Charities across Canada have been urging the federal government to provide the same tax treatment to the donation of shares in private companies and real estate as currently applies to gifts of publicly traded shares. The case for including this measure in the budget on March 19 is very compelling.
The elimination of the capital gains tax on gifts of listed securities in the 2006 budget has resulted in gifts of stock of more than $1-billion virtually every year since 2006. It is estimated that extending this measure would result in additional donations to charities of $200-million a year. The fiscal cost to the government of the forgone capital gains tax would be around $50-million to $65-million. The cost of the charitable donation tax credit is the same as for gifts of cash. The fiscal cost of the proposal is shared by the government (i.e. the taxpayer) and the donor. Direct government spending is borne 100 per cent by the taxpayer.
This measure would enable Canada’s charities to access donations of these appreciated capital assets on the same terms as our U.S. counterparts, with whom we compete for the best and brightest talent. It would also address an inequity in the current Income Tax Act. Entrepreneurs who take their company public are exempt from capital gains tax on donating shares to charities, whereas entrepreneurs who keep their company private do not have the same benefit.
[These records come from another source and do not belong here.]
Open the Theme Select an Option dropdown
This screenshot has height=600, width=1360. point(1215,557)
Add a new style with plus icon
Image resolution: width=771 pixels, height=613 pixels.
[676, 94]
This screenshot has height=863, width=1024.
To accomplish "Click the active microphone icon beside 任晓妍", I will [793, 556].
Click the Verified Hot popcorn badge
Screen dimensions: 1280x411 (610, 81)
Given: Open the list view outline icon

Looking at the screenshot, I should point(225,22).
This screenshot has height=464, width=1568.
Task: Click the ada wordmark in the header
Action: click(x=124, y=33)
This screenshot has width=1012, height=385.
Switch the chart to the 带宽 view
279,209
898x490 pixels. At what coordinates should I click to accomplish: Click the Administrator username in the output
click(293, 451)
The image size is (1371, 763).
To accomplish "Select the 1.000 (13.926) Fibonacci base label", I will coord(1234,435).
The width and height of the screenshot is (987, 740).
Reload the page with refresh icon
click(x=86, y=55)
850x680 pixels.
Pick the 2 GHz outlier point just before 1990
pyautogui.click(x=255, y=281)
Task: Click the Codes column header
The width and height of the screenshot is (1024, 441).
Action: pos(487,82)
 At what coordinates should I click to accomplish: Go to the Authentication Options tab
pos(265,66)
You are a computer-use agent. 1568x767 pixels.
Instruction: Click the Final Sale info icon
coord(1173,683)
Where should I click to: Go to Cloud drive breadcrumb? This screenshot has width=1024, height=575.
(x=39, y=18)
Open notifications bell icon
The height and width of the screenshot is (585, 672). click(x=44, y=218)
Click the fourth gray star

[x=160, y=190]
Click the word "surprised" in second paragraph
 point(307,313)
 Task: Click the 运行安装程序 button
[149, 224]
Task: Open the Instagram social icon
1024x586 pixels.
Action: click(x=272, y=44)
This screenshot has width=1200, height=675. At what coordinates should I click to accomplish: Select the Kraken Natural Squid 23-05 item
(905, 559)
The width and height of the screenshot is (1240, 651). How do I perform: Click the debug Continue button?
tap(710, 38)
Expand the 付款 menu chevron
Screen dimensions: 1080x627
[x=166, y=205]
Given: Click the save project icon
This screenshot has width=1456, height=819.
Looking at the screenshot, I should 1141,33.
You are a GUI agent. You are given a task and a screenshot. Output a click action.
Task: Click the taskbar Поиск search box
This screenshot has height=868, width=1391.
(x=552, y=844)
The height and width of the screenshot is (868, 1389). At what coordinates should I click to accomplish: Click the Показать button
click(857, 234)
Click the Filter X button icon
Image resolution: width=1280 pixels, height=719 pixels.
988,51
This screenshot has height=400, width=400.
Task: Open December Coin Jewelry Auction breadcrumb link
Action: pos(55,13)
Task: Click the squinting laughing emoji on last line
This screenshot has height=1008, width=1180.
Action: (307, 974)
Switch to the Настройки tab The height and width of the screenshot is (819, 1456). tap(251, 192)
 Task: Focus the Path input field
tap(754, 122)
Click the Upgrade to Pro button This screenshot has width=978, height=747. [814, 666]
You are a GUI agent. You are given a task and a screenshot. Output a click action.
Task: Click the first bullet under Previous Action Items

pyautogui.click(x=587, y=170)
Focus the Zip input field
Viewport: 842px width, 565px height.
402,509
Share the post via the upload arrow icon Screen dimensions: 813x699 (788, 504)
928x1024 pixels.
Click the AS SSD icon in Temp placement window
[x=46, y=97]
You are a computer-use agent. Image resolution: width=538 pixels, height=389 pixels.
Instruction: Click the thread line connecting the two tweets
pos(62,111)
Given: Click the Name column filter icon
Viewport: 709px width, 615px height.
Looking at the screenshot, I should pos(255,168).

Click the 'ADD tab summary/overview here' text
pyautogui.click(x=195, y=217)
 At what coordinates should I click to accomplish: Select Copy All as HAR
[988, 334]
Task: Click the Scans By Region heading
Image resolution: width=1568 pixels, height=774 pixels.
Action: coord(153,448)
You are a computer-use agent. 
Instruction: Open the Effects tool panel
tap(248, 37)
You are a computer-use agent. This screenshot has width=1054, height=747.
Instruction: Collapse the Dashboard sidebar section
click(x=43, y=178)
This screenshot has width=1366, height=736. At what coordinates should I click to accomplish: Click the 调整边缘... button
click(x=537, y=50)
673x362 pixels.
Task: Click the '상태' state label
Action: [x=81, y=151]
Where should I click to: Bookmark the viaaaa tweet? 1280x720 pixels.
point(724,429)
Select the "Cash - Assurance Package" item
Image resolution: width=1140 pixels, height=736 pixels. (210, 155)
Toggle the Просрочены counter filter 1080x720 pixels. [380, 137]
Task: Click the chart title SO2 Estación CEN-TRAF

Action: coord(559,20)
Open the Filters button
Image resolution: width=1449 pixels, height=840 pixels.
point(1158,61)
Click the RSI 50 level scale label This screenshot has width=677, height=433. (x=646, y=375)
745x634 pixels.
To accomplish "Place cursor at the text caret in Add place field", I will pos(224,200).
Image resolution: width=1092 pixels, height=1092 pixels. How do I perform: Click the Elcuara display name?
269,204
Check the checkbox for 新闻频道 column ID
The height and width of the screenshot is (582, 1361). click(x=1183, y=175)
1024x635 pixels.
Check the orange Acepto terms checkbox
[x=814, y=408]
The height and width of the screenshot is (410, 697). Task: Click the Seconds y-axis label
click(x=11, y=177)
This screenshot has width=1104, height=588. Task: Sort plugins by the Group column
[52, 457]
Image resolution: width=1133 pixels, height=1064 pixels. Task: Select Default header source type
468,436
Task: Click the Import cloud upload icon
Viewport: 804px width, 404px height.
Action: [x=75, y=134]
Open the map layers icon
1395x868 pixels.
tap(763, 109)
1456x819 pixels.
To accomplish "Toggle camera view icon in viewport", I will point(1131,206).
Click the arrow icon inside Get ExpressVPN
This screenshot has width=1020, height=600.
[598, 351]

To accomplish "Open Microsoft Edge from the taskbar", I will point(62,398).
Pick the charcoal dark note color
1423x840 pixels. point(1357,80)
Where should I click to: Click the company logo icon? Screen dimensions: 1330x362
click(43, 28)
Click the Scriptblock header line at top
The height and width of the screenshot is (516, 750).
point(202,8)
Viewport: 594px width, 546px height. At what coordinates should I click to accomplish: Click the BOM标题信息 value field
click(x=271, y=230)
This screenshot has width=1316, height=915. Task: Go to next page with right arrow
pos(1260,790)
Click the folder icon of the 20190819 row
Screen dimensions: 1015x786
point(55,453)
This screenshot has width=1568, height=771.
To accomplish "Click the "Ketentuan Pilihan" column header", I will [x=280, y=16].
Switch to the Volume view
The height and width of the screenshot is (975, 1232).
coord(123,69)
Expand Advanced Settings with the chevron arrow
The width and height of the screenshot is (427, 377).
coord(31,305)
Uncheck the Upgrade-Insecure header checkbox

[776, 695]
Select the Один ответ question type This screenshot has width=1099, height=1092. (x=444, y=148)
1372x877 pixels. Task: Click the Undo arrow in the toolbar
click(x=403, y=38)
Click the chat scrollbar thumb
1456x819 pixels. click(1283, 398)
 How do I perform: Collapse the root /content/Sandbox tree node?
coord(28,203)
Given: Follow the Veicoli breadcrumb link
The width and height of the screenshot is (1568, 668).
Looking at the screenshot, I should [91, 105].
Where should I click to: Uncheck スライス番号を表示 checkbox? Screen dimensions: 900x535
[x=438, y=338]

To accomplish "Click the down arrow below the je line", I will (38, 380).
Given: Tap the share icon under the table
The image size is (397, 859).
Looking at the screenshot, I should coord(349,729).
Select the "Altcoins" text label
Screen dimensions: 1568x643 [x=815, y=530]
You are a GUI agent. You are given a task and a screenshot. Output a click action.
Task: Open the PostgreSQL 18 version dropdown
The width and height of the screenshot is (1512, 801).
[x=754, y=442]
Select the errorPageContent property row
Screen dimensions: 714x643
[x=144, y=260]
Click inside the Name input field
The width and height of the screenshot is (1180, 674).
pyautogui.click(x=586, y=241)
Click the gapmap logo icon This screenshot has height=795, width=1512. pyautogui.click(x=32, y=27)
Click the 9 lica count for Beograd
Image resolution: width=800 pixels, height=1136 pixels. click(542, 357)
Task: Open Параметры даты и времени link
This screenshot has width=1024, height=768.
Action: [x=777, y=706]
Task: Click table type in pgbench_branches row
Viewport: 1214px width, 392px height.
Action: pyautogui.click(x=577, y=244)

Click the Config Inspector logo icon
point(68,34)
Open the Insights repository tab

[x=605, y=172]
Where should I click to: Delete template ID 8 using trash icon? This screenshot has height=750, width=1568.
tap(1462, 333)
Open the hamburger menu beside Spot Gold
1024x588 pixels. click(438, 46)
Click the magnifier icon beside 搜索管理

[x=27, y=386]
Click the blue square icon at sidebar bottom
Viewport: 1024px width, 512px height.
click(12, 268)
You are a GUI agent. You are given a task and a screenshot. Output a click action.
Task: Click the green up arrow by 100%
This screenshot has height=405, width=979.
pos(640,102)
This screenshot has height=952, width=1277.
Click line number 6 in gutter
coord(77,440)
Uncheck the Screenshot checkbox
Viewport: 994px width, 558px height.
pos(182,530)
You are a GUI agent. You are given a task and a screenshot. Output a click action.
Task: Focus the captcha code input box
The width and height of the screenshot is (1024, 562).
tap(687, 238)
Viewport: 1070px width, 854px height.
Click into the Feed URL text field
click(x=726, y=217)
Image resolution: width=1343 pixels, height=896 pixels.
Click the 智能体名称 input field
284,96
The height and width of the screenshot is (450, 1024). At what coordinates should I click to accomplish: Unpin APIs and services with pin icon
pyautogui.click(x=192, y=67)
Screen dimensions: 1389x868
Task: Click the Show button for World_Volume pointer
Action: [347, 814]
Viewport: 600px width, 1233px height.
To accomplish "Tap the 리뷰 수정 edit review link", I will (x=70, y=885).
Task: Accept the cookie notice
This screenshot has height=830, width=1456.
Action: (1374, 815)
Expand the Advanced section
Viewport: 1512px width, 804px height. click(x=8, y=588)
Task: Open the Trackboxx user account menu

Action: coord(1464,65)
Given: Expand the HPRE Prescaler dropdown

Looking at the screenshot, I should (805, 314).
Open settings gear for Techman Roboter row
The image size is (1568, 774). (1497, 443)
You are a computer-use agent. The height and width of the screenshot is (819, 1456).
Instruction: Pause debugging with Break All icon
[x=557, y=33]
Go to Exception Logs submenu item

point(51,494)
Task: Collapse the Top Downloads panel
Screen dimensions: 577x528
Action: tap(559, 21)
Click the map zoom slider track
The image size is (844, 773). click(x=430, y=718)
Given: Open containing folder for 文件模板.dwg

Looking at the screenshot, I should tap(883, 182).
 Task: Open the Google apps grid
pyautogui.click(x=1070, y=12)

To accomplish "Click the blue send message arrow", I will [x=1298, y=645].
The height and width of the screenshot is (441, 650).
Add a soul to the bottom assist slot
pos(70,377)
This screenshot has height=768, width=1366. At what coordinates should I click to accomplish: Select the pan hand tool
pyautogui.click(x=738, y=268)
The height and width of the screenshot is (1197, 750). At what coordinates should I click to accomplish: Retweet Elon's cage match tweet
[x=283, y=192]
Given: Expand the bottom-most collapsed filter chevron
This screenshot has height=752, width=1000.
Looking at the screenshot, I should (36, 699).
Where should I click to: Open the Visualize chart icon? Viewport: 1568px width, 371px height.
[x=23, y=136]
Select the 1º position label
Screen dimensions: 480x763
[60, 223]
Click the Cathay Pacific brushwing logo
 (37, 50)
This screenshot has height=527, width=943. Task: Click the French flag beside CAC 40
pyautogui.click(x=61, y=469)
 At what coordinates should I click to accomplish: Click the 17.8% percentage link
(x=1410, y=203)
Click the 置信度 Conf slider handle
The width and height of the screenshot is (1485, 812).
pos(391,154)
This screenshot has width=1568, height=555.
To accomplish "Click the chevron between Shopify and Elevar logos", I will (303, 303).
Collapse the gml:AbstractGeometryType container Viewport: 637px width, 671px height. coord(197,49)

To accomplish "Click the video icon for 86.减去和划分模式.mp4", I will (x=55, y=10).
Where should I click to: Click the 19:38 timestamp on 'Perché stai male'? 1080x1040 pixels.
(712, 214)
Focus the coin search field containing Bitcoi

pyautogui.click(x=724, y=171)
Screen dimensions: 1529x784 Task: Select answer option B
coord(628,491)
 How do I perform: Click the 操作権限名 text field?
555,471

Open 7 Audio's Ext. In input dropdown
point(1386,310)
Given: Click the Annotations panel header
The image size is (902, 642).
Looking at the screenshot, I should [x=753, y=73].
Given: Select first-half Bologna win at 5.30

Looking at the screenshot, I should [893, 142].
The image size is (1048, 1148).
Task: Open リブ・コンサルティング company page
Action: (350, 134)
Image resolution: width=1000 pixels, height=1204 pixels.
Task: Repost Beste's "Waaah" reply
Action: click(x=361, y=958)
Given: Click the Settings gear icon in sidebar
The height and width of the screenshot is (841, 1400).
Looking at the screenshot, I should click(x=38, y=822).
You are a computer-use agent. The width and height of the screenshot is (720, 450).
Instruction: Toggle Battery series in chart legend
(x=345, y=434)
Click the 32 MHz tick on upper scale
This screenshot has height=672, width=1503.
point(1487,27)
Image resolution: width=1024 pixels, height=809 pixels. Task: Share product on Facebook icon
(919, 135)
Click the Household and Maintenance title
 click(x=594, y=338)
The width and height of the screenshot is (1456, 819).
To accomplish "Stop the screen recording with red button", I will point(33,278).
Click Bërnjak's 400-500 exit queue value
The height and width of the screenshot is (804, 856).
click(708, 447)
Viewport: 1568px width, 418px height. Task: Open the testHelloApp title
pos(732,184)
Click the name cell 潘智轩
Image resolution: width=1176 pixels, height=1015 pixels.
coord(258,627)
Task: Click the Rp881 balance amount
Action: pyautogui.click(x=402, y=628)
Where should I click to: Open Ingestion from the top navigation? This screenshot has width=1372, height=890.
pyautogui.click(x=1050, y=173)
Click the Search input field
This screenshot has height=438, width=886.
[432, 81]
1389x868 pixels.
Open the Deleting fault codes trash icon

There are 109,000 members of the Canadian Federation of Independent Business and they are all private organizations. Removing this inequity would give these entrepreneurs an opportunity to give back to the communities that have played an important role in their success. Also, any concern about valuation abuse is addressed by the fact that the owner must sell the asset to an arm’s-length party and donate the cash proceeds to a charity within 30 days in order to be exempt from the capital gains tax on their donation. This structure is better than the U.S. system where the donor has to transfer the ownership of the asset to the charity and the charity has to monetize the asset, which involves significant cost.
The decision on whether to include this measure in the budget is not made by the Department of Finance; it is made by the Minister of Finance with the support of the Prime Minister. Before making a decision, the Minister of Finance must consider any concerns raised by the Department of Finance. Each of these concerns are already addressed in this article. Importantly, the minister must listen carefully to charities in his constituency and their opinion on this measure. He must also listen to the feedback from Liberal MPs who have discussed this proposal with charities in their constituencies.
Governments like to have some good news in a pre-election budget and this measure would resonate with all stakeholders in the charitable sector in each province across Canada. It would result in positive media coverage and help the government address the negative media coverage it has experienced over the past few weeks. If it is not included in the budget, it is reasonable to assume that the Conservative Party will have this measure in their election platform. The Conservatives had this measure in the 2015 budget but it was not included in the budget bill so it was not passed into law.
All charities across Canada will be looking forward with anticipation to the budget that will be delivered on March 19. Their fingers are crossed.